Something of this kind of displacement has certainly happened in medical schools. The emphasis now is on the detail, not the whole. The sense of the wholeness of the human body has been diminished by the rise of specialization, which insists that the body is regarded in terms not just of parts but of isolated parts. The need to grasp the basics of genetics, molecular biology, pharmacology, epidemiology and public health has all but forced out the teaching of human anatomy, which was central to medical education for hundreds if not thousands of years. In 1900, a medical student might have attended 500 hours of gross anatomy – the anatomy of the whole body. Today, the figure might be one-third of that. And increasingly, that anatomy is seen not in the literal flesh but as a digital image on a screen.

In short, the body is taken as read.

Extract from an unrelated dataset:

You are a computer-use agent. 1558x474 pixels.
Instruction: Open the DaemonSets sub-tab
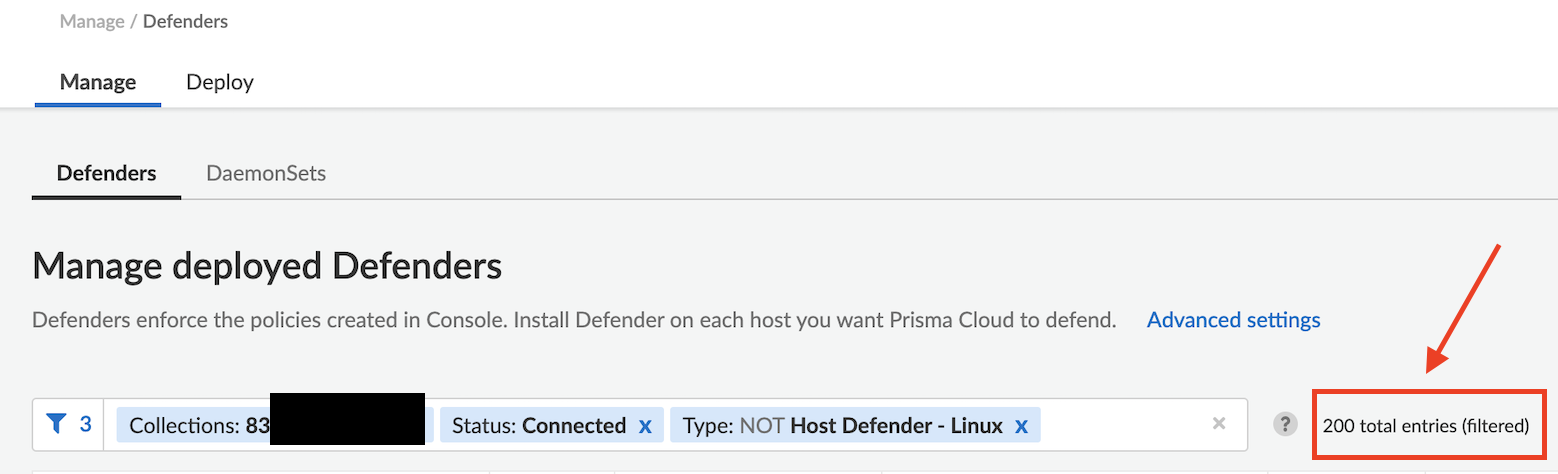[266, 173]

It is assumed not only that the medical profession know all they need to know about its general arrangement and function, but that, at our much lower level of understanding, the rest of us do too. I am no medic and naturally try to avoid hospitals. Before embarking on this project, I had never seen an opened body. It’s almost as if somebody has figured it’s better that way. It’s better that we don’t know too much. Then we won’t question our doctors. Then we won’t worry about what actually happens to us when we fall ill and when we die.

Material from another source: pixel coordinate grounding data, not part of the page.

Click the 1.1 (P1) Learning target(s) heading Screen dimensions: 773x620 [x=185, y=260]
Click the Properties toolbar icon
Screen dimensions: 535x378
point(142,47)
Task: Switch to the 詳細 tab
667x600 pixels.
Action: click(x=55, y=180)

Still, chin up. Unique among species, we are blessed as well as cursed with this awareness of our selves and our bodies. Shouldn’t we use this critical distance to come to a more informed view, indeed to come to some kind of reconciliation with our mortal flesh?

Anatomies
is a personal attempt to do this. As you’d expect for a subject with such a rich cultural history as the body, it draws not only on past and present perspectives in medical science, but also on views of the body and its parts taken by philosophers, writers and artists. The body is not just a thing, whether that’s the object on the anatomist’s table or the subject in a life-drawing class. It is animate. So I will look also at the body in action – the body that moves and performs, and expresses thought and emotion. This, as much as our genes, makes us what and who we are. But don’t worry. I will spare you descriptions of my own body’s shortcomings. To misquote Montaigne: ‘I myself am
not
the subject of my book.’

Anatomies
is arranged in chapters based on significant body parts. This provides a familiar structure, although it will quickly be seen that the content of these chapters ranges well beyond the bounds of those parts. We have an idea about all of the parts I have singled out, whether they are internal organs or visible features of our bodies, an idea that owes relatively little to modern science or medicine. Instead, it is shaped by our culture, which has bestowed symbolism and meaning on the parts of the body through long and intimate familiarity with them. To rediscover these meanings, we need to touch and feel, look and listen to the body that we think is so familiar, and which we have preferred to consider in the abstract.